Doctor Yves de Locht practises euthanasia in Belgium. Every day he is asked for help by patients who want to die but for personal and emotional reasons he says he can only do a maximum of one euthanasia per month.


Active euthanasia (sometimes called ‘mercy killing’) is only legal in a handful of countries in the world. Belgium legalised it in 2002 and, on average, six people are euthanised there every day. Last year 2357 people chose to end their lives.


Dr. De Locht talked about this in a BBC film. He said: “We inject this product in the patient’s vein. In less than in a minute the patient is asleep and then very soon afterwards is dead. Without suffering and without pain.”


He continues: “We have to accept that we cannot cure everything and our role, when we cannot cure, is to try to relieve the patient. Our role is to relieve pain and I’m still doing my job as a doctor when I go to the very end.”
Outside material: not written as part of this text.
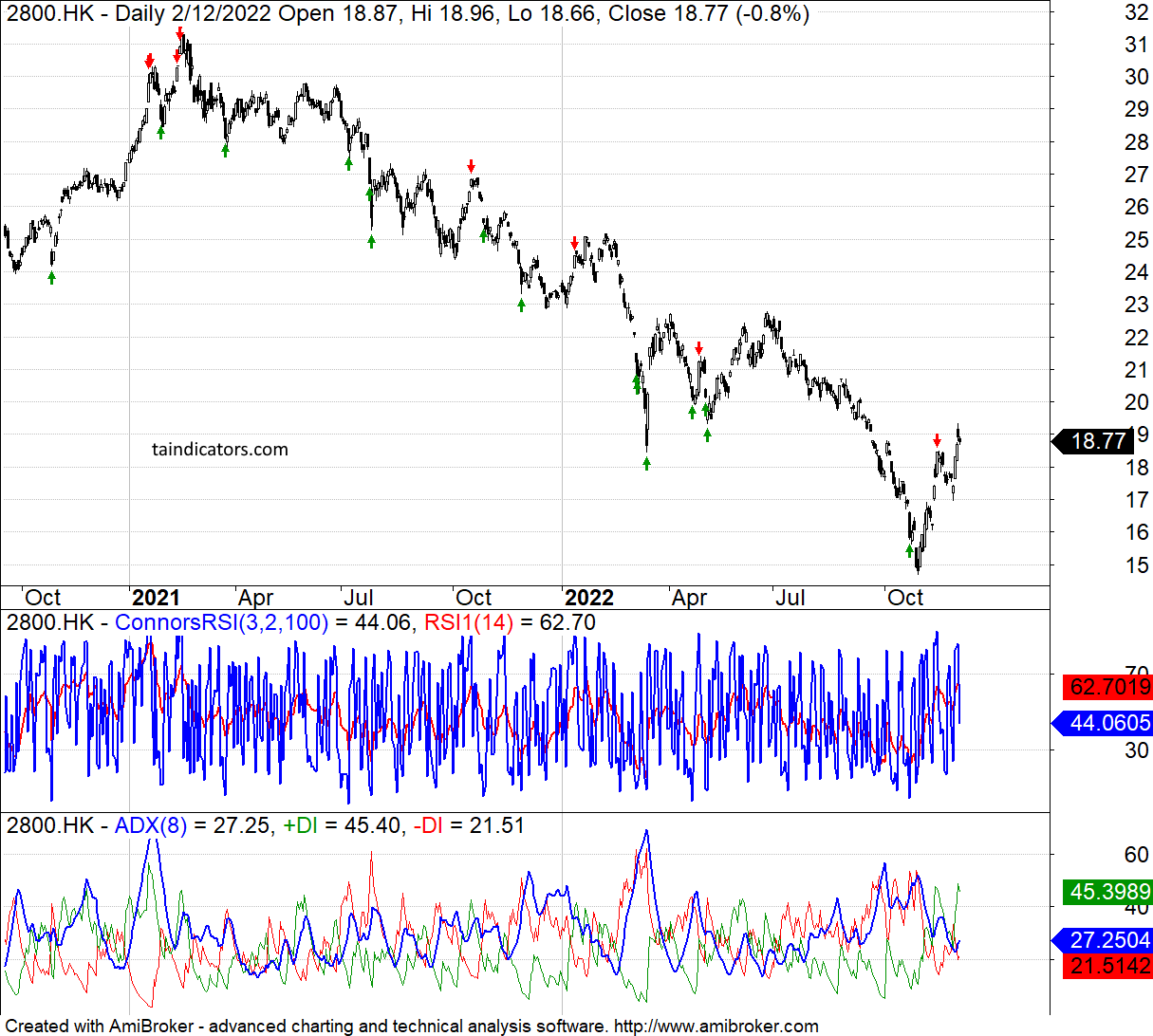Image resolution: width=1153 pixels, height=1036 pixels.
Task: Click the ConnorsRSI(3,2,100) indicator title
Action: [221, 623]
At clinics in Belgium those choosing their end may invite family and friends to share the occasion. 


The doctor has written the stories of some of his patients and keeps them together in a folder. They all thank him for his help in escaping what can be an intolerable hell. Dignity is seen as an important element in the process and one man who chose to die said: It comforts me to know that It isn’t the cancer that kills me. I make the choice.”


In the UK it is considered murder or manslaughter and the maximum penalty is life imprisonment.